Namun, hasil suara yang diperoleh dirinya hanya berada di urutan kedua caleg Dapil Sumut I Partai Golkar, dibawah caleg Meutia Hafid.

Dia mendesak agar Badan Pengawas Pemilu (Bawaslu) menonaktifkan dan mempidanakan para pelaku kecurangan dalam pemilu ini. Alasannya, pencurian jumlah suara yang dialaminya adalah sudah masuk kategori kejahatan luar biasa. Karena suara rakyat adalah suara Tuhan, namun sayangnya dimanipulatif segelentir kelompok yang tidak bertanggung jawab.

"Saya anak pergerakan, dan saya kejar kemanapun, dan ini menghilangkan suara rakyat kemanapun saya akan kejar," tegasnya. Dia menambahkan, berbagai lapisan masyarakat mengatakan dirinya adalah meraih suara terbanyak. 

Dia mengemukakan, sangat disayangkan bila penyelenggaraan Pemilu menelan biaya sebesar Rp 14 triliun, namun hasilnya dipermainkan orang-orang yang tidak bertanggung jawab. Sehingga, katanya, agar Pemilu pada tahun-tahun selanjutnya dipikirkan penggunaan prinsip finger print, yakni untuk memangkas alur proses rekapitulasi suara mulai dari TPS sampai ke KPU Pusat.


"Saya tidak mau Indonesia dicurangi, dan repitulasi suara ke depan tidak usah di kelurahan atau kecamatan, cukup di KPU  saja, sehingga rekapitulasi suara mulai dari TPS sampai ke KPU Pusat. Dengan demikian tidak perlu lagi perhitungan yang dilakukan pada tingkat kelurahan dan kecamatan. Namun suara pemilih bisa diberika langsung terekam dari KPU kabupaten/kota hingga KPU Pusat," ujarnya.
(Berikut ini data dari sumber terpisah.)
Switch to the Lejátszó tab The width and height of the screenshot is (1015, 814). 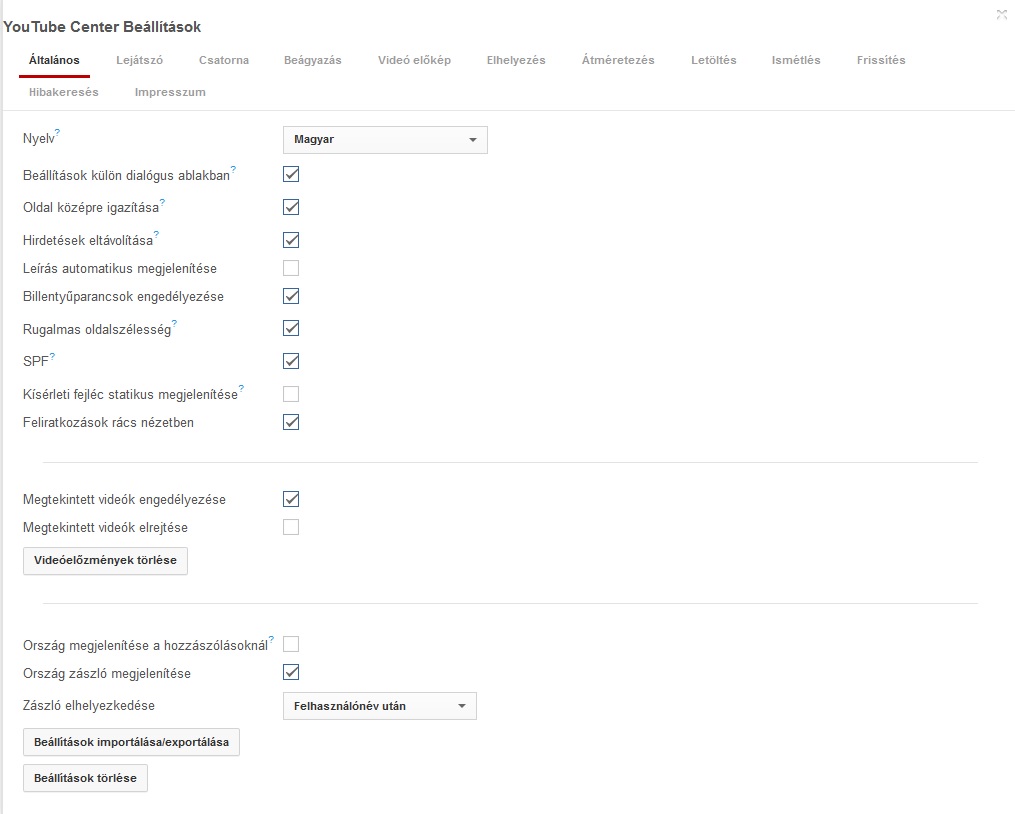tap(139, 60)

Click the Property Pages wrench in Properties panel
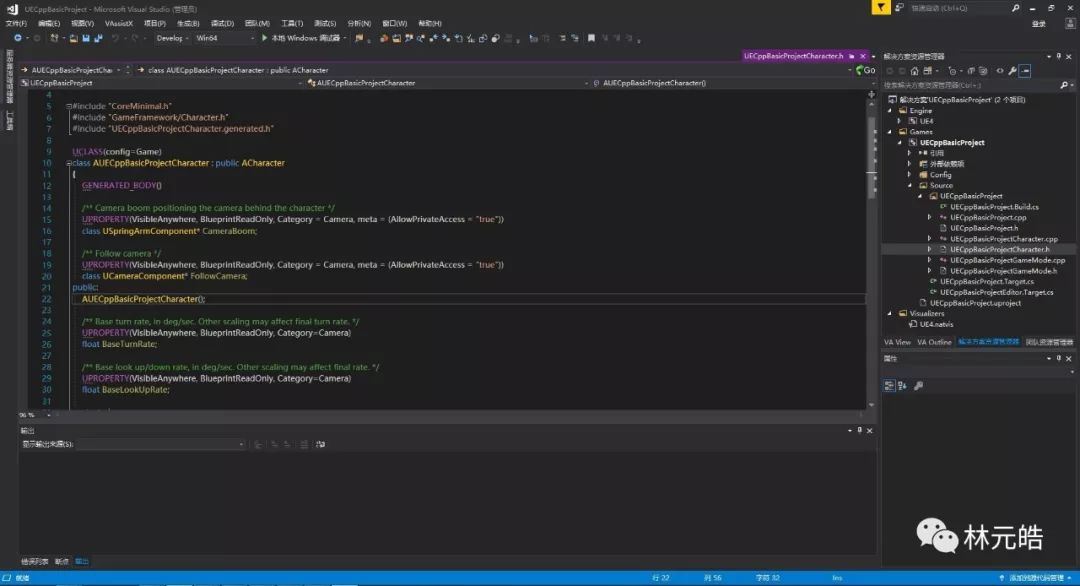918,385
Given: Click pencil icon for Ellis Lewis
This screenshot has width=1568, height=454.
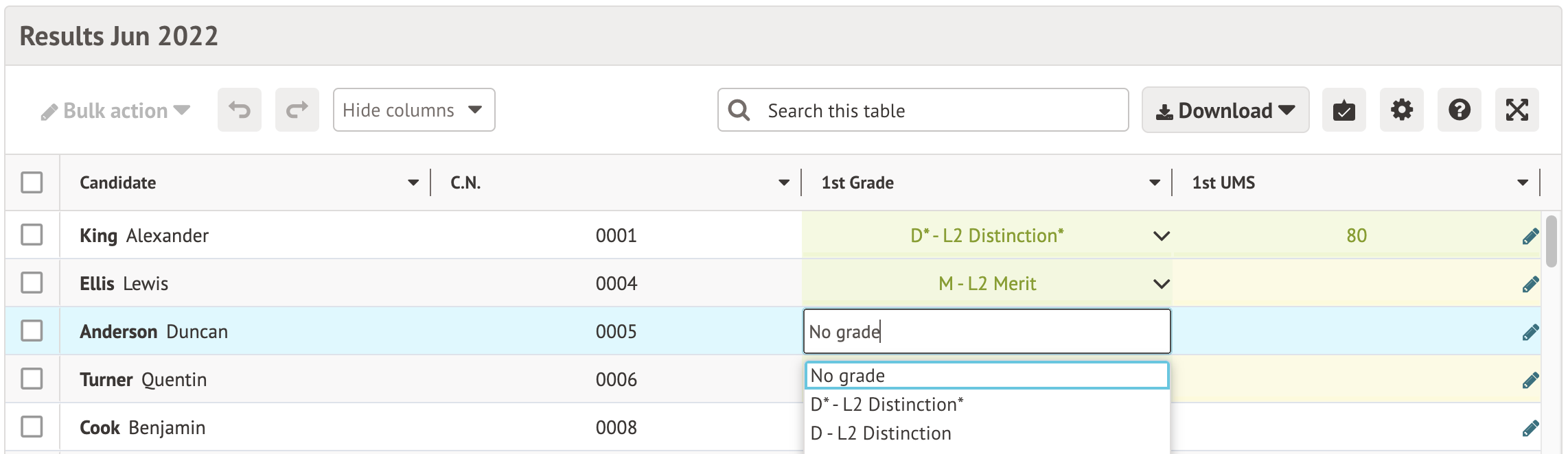Looking at the screenshot, I should 1530,285.
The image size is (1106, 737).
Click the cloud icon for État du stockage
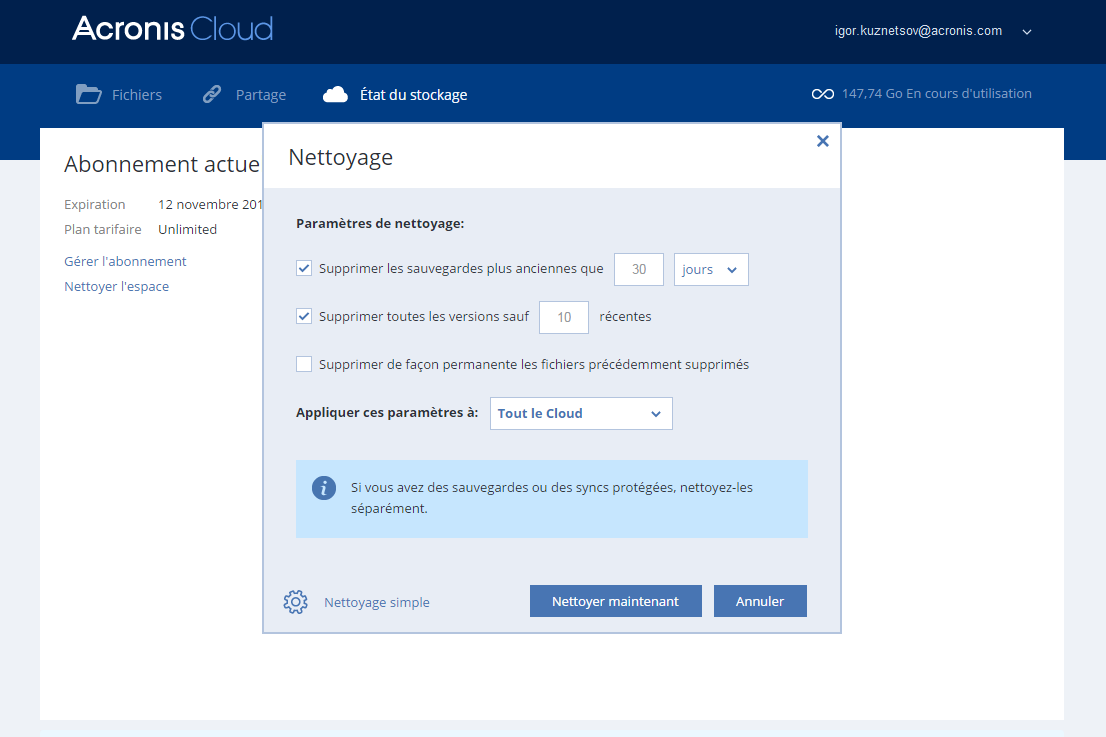(335, 95)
Sementara, Kuasa Hukum Leo Nababan JS. Simatupang mengatakan, Kota Medan sebanyak 21 kecamatan masih ada suara yang masuk. "Dan sebanyak tiga kecamatan di kota Medan terjadi manipulasi," ungkapnya.   

Di tempat berbebeda, Ketua Dewan Kehormatan Penyelenggara Pemilu (DKPP) Jimly Asshiddiqie mengemukakan, sebanyak 6000 laporan masyarakat sudah masuk ke DKPP. "Kita masih mendalami laporan tersebut,"ujar Jimly.